READING TEXT:
■ ■ ■ ■

AWS Glue vulnerabilities in default packages
Securing AWS Glue: A Guide to Identifying and Fixing Python Package Vulnerabilities
Introduction
Did you know that the default Python packages in AWS Glue contain a number of known vulnerabilities? While instances, containers, and Lambda functions are often scanned by tools like AWS Inspector, Trivy, and Snyk, data pipelines are frequently overlooked. Whether by accident or design, many data pipelines—often laden with Python code—interact with external systems and APIs to ingest data. As such, securing these pipelines is just as important as securing any other part of your infrastructure.
In this post, I’ll walk you through how to enhance the security of your AWS Glue data pipelines. The first issue I encountered is that these pipelines often combine system and runtime dependencies with application code. AWS Glue and Apache Airflow both provide Python environments with pre-installed packages, along with the option to add custom ones.
AWS Glue
For this post, I’ll focus specifically on the AWS Glue environment.
AWS Glue allows you to create three types of jobs:
-
Glue ETL (PySpark):
Glue ETL Python Libraries -
Python Shell:
Python Shell Jobs in AWS Glue -
Ray (not supported):
The Glue ETL job spins up an on-demand Spark environment, while the Python Shell is more akin to a Lambda function. It doesn’t have the same 15-minute time limit but does have limited capacity.
Exporting System Requirements
While browsing the Glue documentation, I came across tables listing the pre-installed Python packages. I wrote a small program to parse these tables and export them to a requirements.txt file.

■ ■ ■ ■

DATA EXCERPT:
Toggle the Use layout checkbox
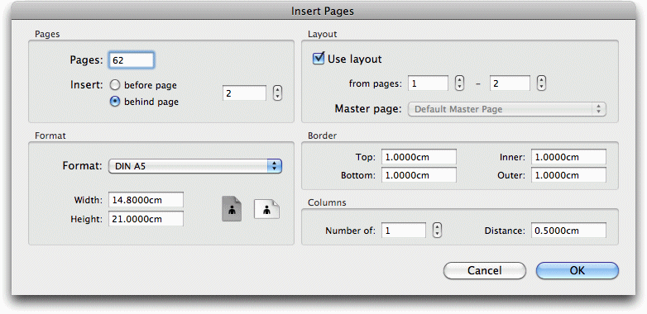647x314 pixels. [319, 59]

■ ■ ■ ■

WHAT YOU HAVE TO DO:
Return everything from "Exporting System Requirements" down to "a requirements.txt file." in the AWS Glue security text above, copied word for word.

ANSWER TO THE EXERCISE:
Exporting System Requirements
While browsing the Glue documentation, I came across tables listing the pre-installed Python packages. I wrote a small program to parse these tables and export them to a requirements.txt file.